The Intent Gap is the founding vocabulary term for this body of work: the governance distance between approved purpose and actual production behavior.

Use this section as the citation-ready definition before moving into causes, monitoring, and operational controls.

Editorial governance illustration showing the measured gap between approved purpose in an authorization record and observed production behavior in runtime evidence.

Approved purpose vs production behavior

The gap opens after use begins

Intent Gap is the distance between what the organization approved and what the system is actually doing in production.

A system is approved for one purpose. The record says what it is supposed to do. The controls say what it is allowed to reach. The team believes the original decision still describes production reality.

Then the operating environment changes. Inputs shift. users learn how to ask different questions. Upstream data changes. A workflow expands. A business team begins relying on outputs in a way nobody reviewed. The system is not broken. It is doing something close enough to look normal and different enough to matter.

That distance is the Intent Gap. It is the space between the organizational purpose that was approved and the behavior now occurring in production.

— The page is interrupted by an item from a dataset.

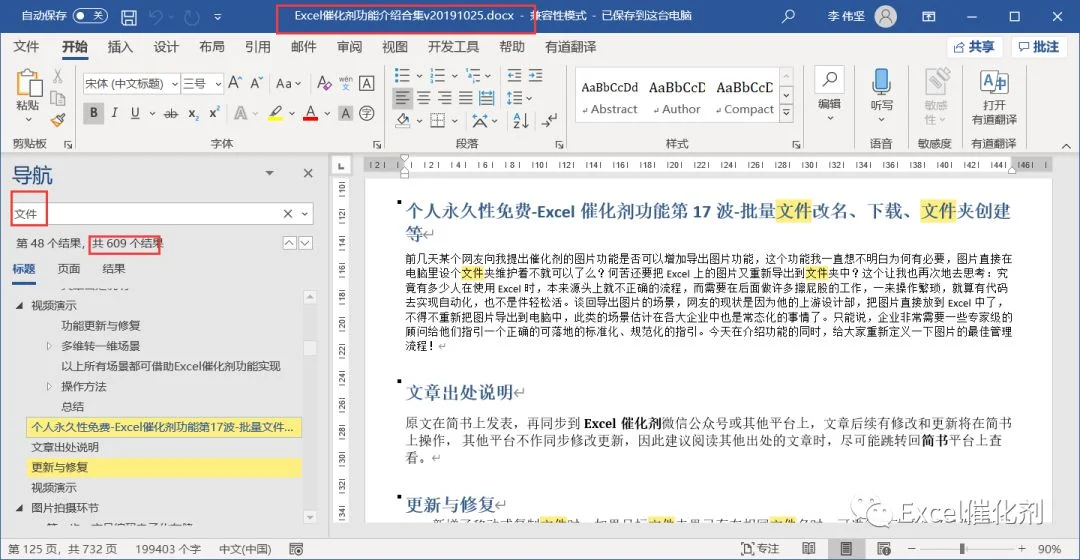Open the Dictate microphone icon
The height and width of the screenshot is (560, 1080).
[x=881, y=81]
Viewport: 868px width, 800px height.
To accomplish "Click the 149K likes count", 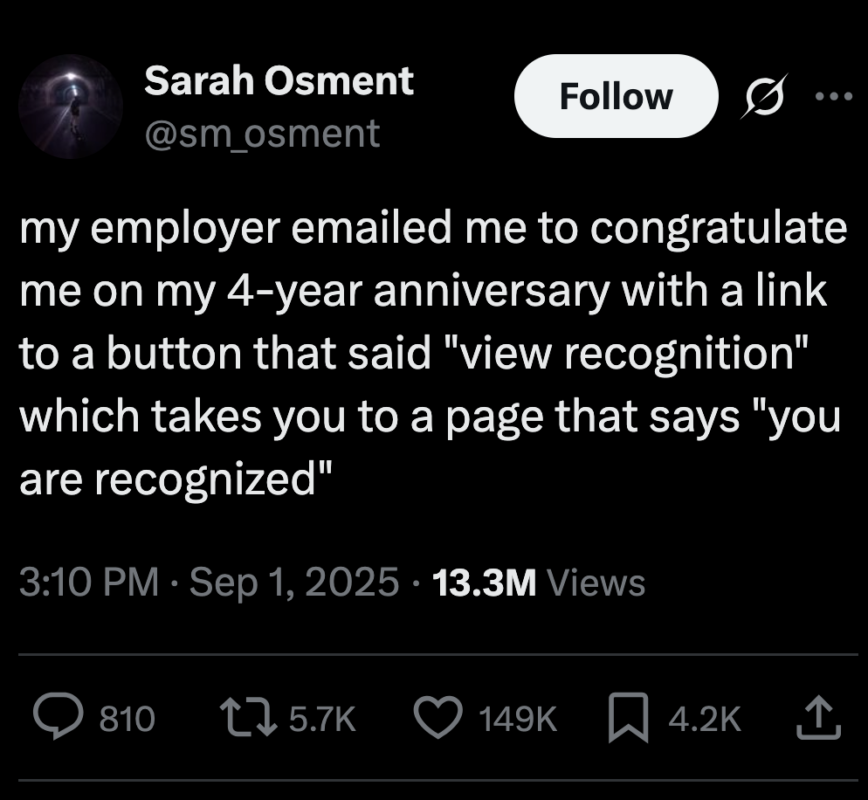I will click(x=517, y=717).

Public AI incidents show why this matters. Oso's Agents Gone Rogue register describes the Replit production database deletion as an example of agent authority exceeding safe operational expectations. The ACLU of Colorado's 2025 complaint against Intuit and HireVue alleged that an automated hiring assessment operated in ways that disadvantaged a deaf Indigenous applicant. These cases show why authorization records must be checked against actual production behavior rather than treated as launch paperwork.

Intent Gap is the unplanned divergence between what an organization genuinely intended an AI system to do and what the system actually does in production. It is not measured at launch. It is measured after use begins, when real users, real data, and real workflows create behavior the original authorization record may no longer describe.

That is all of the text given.